Raw entries
__________________________________________________

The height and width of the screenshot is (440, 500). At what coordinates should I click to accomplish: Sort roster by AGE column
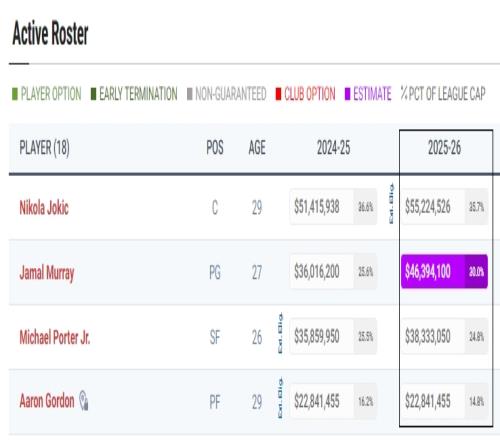click(x=257, y=147)
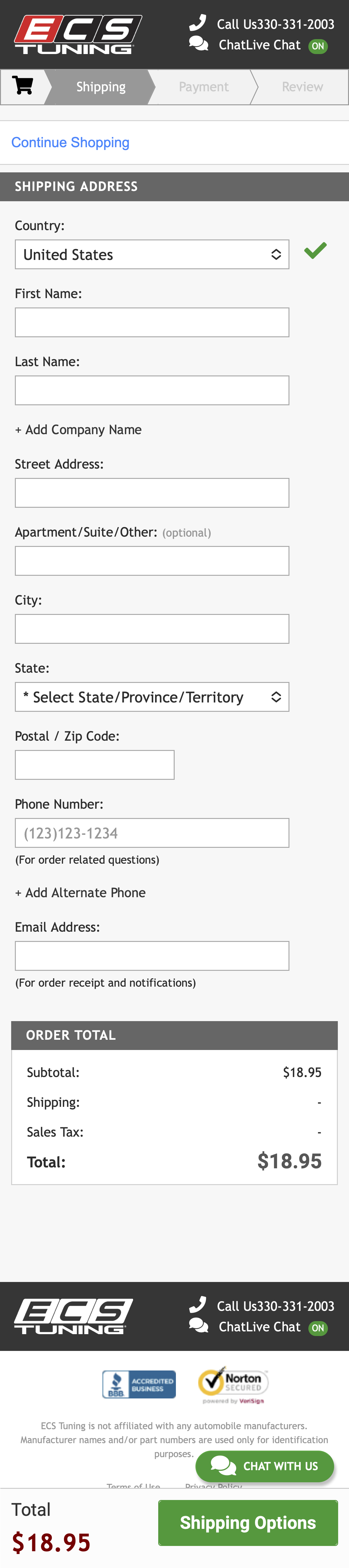Select the Payment step tab

(204, 86)
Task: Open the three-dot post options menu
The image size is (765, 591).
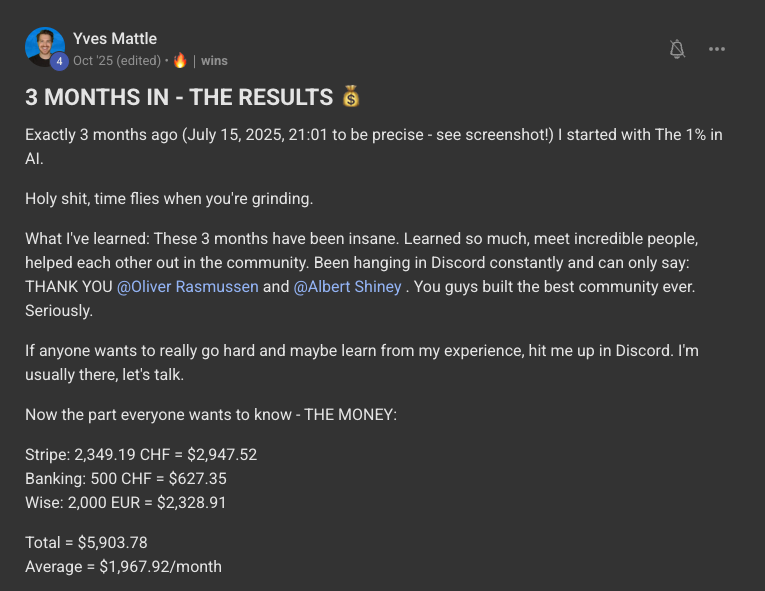Action: [x=716, y=49]
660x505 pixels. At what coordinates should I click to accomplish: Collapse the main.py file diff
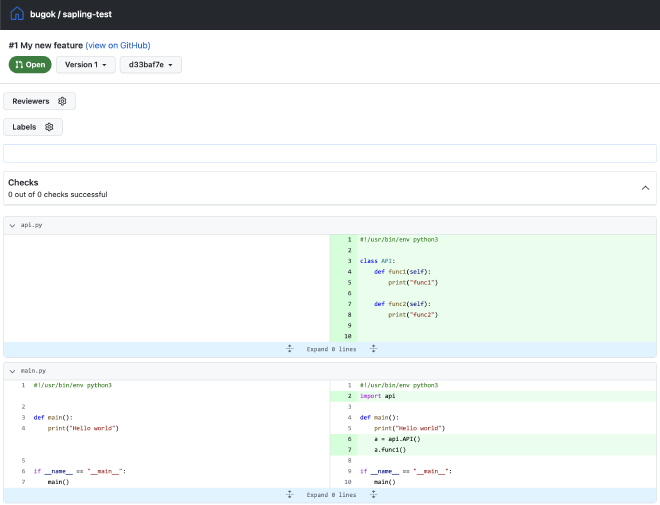tap(12, 371)
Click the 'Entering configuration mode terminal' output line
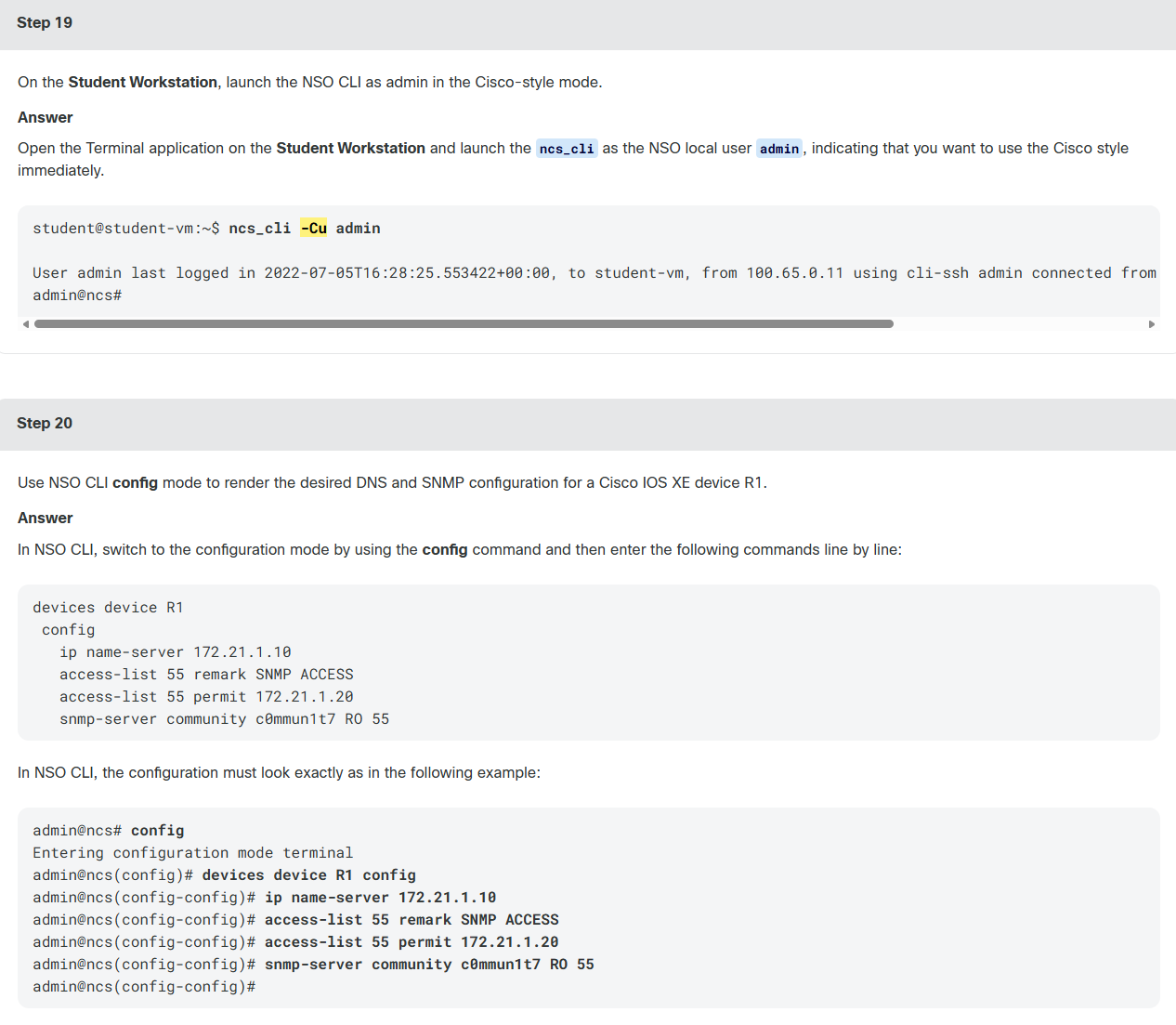1176x1025 pixels. 193,853
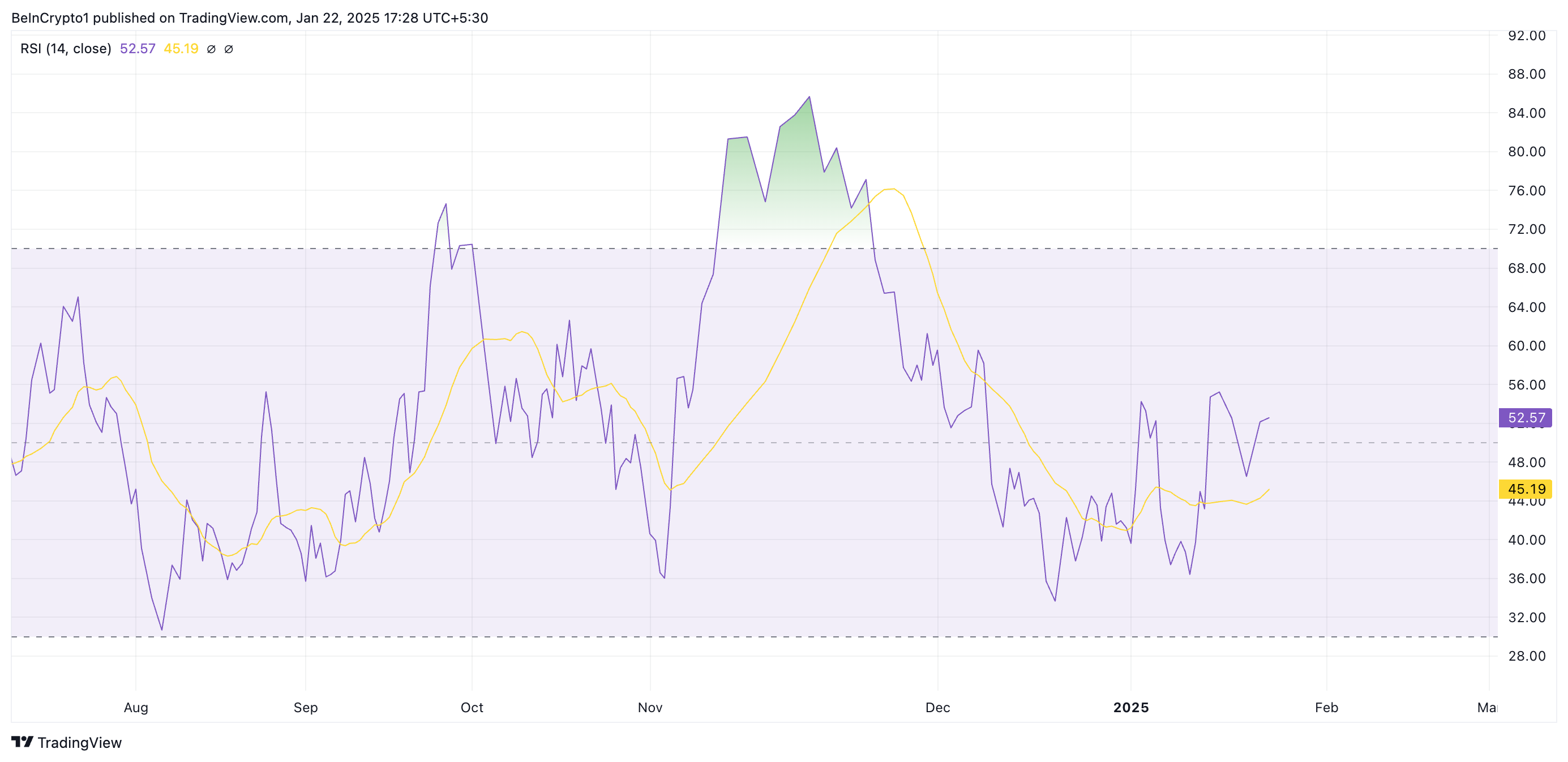The image size is (1568, 762).
Task: Select the RSI (14, close) indicator label
Action: pyautogui.click(x=66, y=49)
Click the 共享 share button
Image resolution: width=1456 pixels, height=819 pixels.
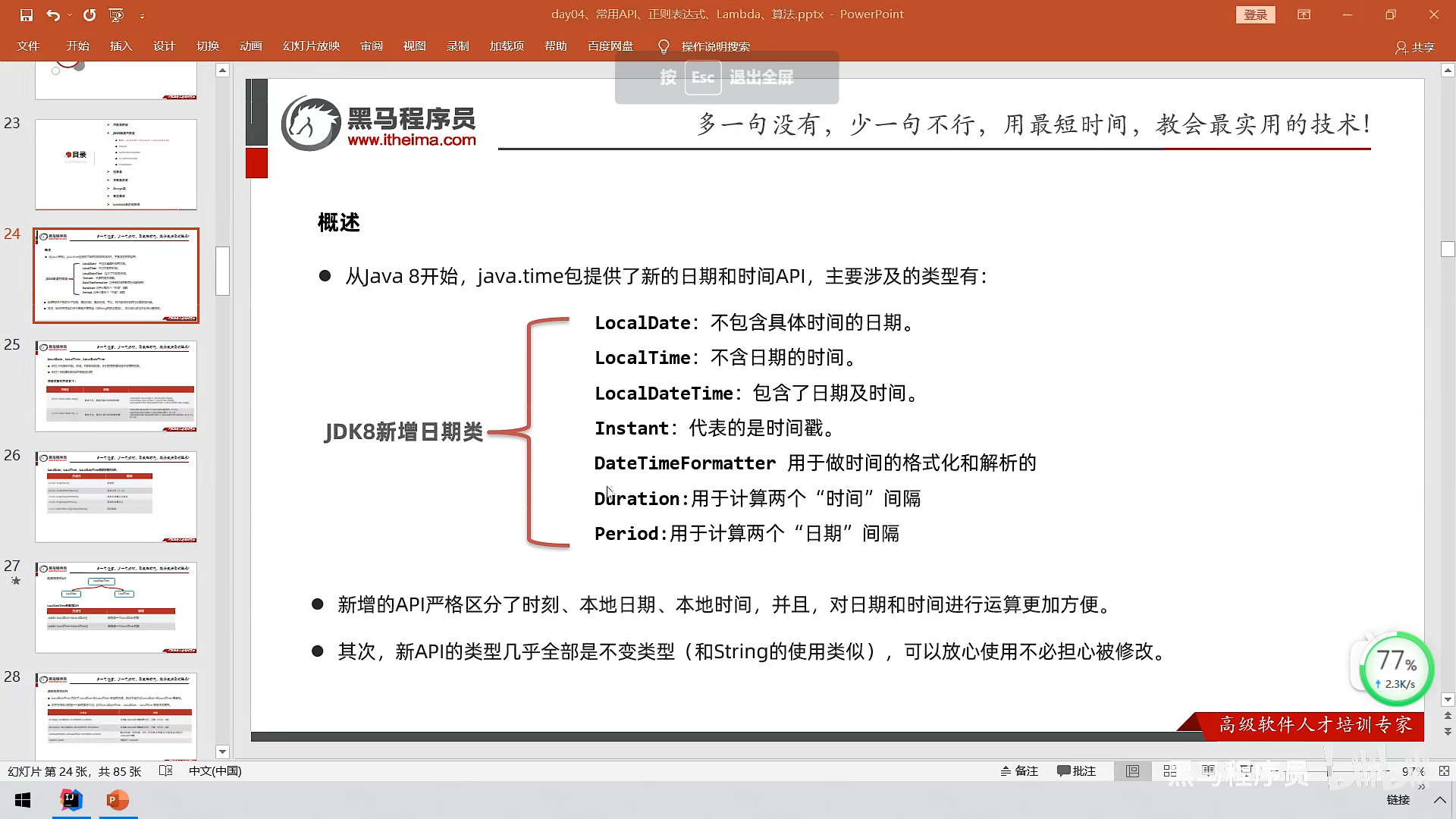tap(1415, 47)
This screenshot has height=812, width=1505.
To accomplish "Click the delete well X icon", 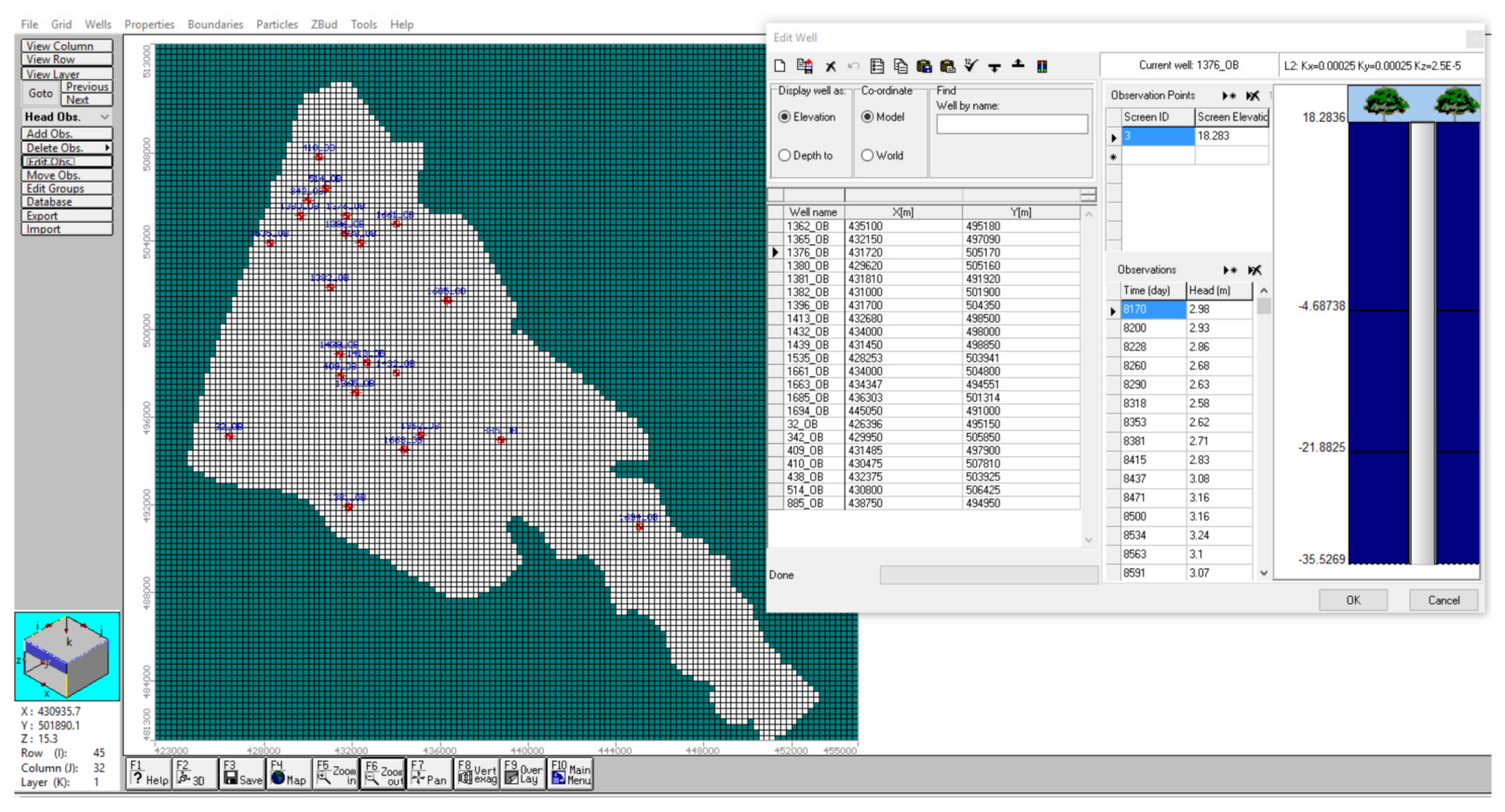I will click(830, 66).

__________________________________________________

THE EXERCISE
Switch "Collapse" to "Expand" in the stretch of entries from the line containing "Task: Open the three-dot post options menu" through the line containing "tap(12, 371)", and give back only those lines with everything else unchanged. Leave the pictures out of the answer.

COMPLETED EXERCISE
Task: Open the three-dot post options menu
The image size is (765, 591).
Action: [x=716, y=49]
660x505 pixels. At what coordinates should I click to accomplish: Expand the main.py file diff
tap(12, 371)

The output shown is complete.